Janet Carter described the running injury she incurred five weeks ago during a 10K as her “saving grace.”
If the MUSC/Sodexo dietitian and manager of the Heart Health program had not strained her left Achilles tendon, she would have been on track to cross the finish line of the Boston Marathon on April 15 around the same time two bombs exploded, killing three people and injuring more than 250.
Instead of running the marathon, she limped her way through the race. Around the mile-22 mark, she remembered seeing a flurry of emergency vehicles zoom through the path she was on, completely unaware that the first bomb had already exploded four miles away.
“There were five to seven police cars and motorcycles that had raced down the route, which is very rare during a race for them to be dodging runners. So I knew something was going on,” Carter said. “I saw people on their phones and heard a girl crying.”
Eventually marathon officials barricaded the course and escorted the remaining participants to a nearby church on the Boston College campus. Carter, whose father, Glenn, had her cell phone, spent nearly three hours waiting in the church.
“It was pretty impressive how they were taking care of us. They were giving us blankets, because we were sweaty, and it was cold. They had tons of food and went across the street to buy snacks,” she said. “Probably only half of the runners had phones. Everybody was willing to share so we could all get in touch with our families, which was tough because they shut down the cell service so we could only text.”
Administrators at Boston College eventually catered hot food to the runners in the church, and a student brought a handful of various cell phone chargers. Carter used another person’s phone to send a text message to her brother, who lives about an hour outside of Boston and was waiting around mile nine, to tell her father that she was fine.
Glenn was waiting for his daughter to finish the race approximately 200 feet away from the second bomb when it exploded. He was not injured in the blast.
“We had big hugs and were so glad that we were both OK,” said Carter about seeing her dad for the first time after the explosions.
Carter, a Boston University graduate who has completed nine marathons and two IRONMAN races, isn’t going to let the bombings keep her from racing.
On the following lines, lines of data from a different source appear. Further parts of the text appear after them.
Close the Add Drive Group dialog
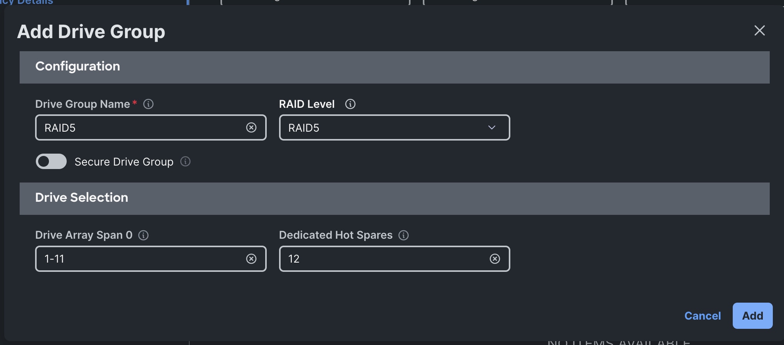(759, 30)
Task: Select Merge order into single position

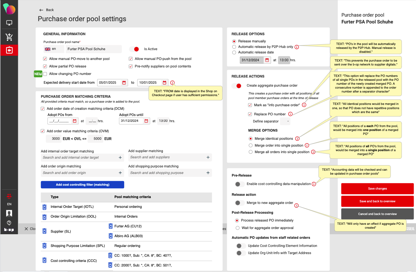Action: coord(251,145)
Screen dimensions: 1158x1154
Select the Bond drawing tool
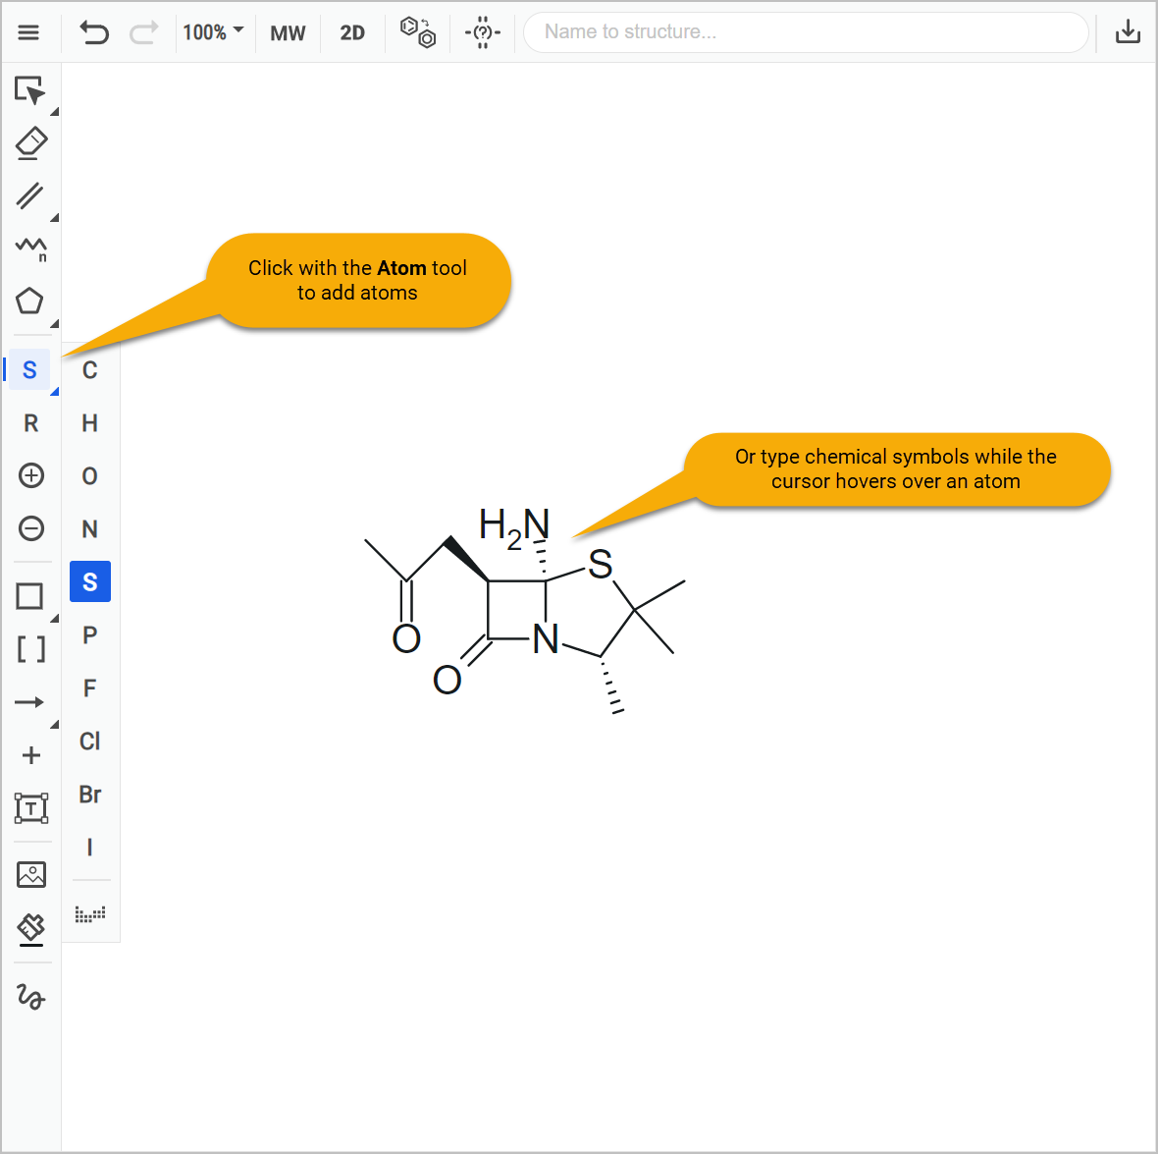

“I feel like this kind of stuff could happen anywhere and anytime when you’re in a large group of people like that. I was happy to be there, and I definitely want to do it again. I want to experience it the way it was supposed to be,” she said. “I’m really sad that this event is going to change the face of all these racing events.”
Carter said living in fear is what allows terrorists to win.
“It’s so hard to qualify for Boston, and I never thought I would. When I did, I was so excited that I thought, ‘I’m going to do this no matter what,’” she said. “Who knows what could have happened? Who really knows? These sick people that plan these things are thinking, ‘Where can we get the most people in one place?’ It’s pretty unbelievable.”
Just five days after the Boston Marathon, Carter said she finished first in her age group in a half-IRONMAN race. The injury was not a problem.